> **Extrait choisi**:

On trouvera peut-être entre eux cette différence, qu’Alcibiade retourna vers les Athéniens à cause de la crainte et de la haine que lui inspiraient les Spartiates, qui en voulaient à sa vie, tandis que Marcius ne pouvait honnêtement abandonner les Volsques, qui s’étaient montrés si généreux envers lui et l’avaient nommé leur général, et qui lui avaient accordé la plus grande confiance et une autorité sans bornes : sort tout autre que celui d’Alcibiade, dont les Spartiates abusaient plutôt qu’ils ne s’en servaient, et qui, après avoir longtemps erré dans leur ville, après avoir été ballotté dans leur camp, fut forcé enfin de se jeter entre les mains de Tisapherne ; à moins toutefois qu’on n’explique par son désir de rentrer dans Athènes les soins qu’il prit pour empêcher que la ville ne pérît de fond en comble.

> **Données sources**:
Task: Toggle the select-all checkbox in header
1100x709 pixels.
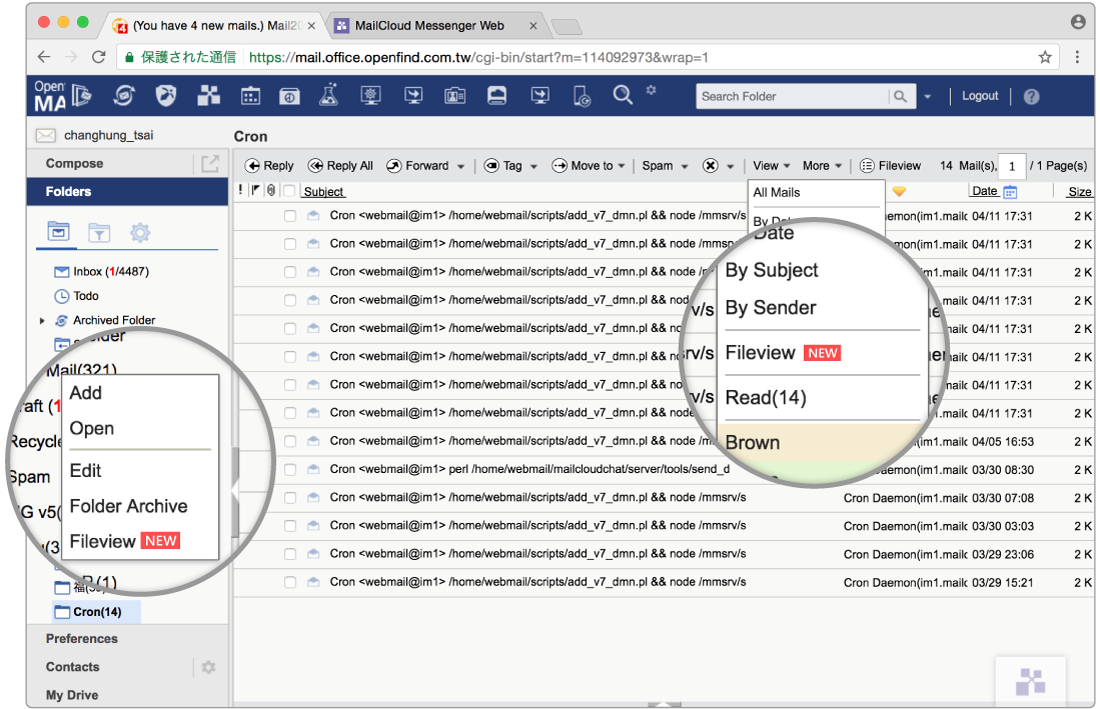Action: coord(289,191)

> **Consignes**:
(1) D'après l'extrait, pourquoi Marcius ne pouvait-il pas honnêtement abandonner les Volsques ? Répondez en une à trois phrases.
(2) Selon l'extrait, entre les mains de qui Alcibiade fut-il finalement forcé de se jeter ?
(3) Relevez tous les noms propres qui figurent dans l'extrait.
Les données forment un ensemble distinct de l'extrait.

> **Corrigé**:
(1) Marcius ne pouvait pas abandonner les Volsques parce qu'ils s'étaient montrés très généreux envers lui et l'avaient nommé leur général. Ils lui avaient aussi accordé la plus grande confiance et une autorité sans bornes.

(2) Il fut forcé de se jeter entre les mains de Tisapherne.

(3) Alcibiade, Athéniens, Spartiates, Marcius, Volsques, Tisapherne, Athènes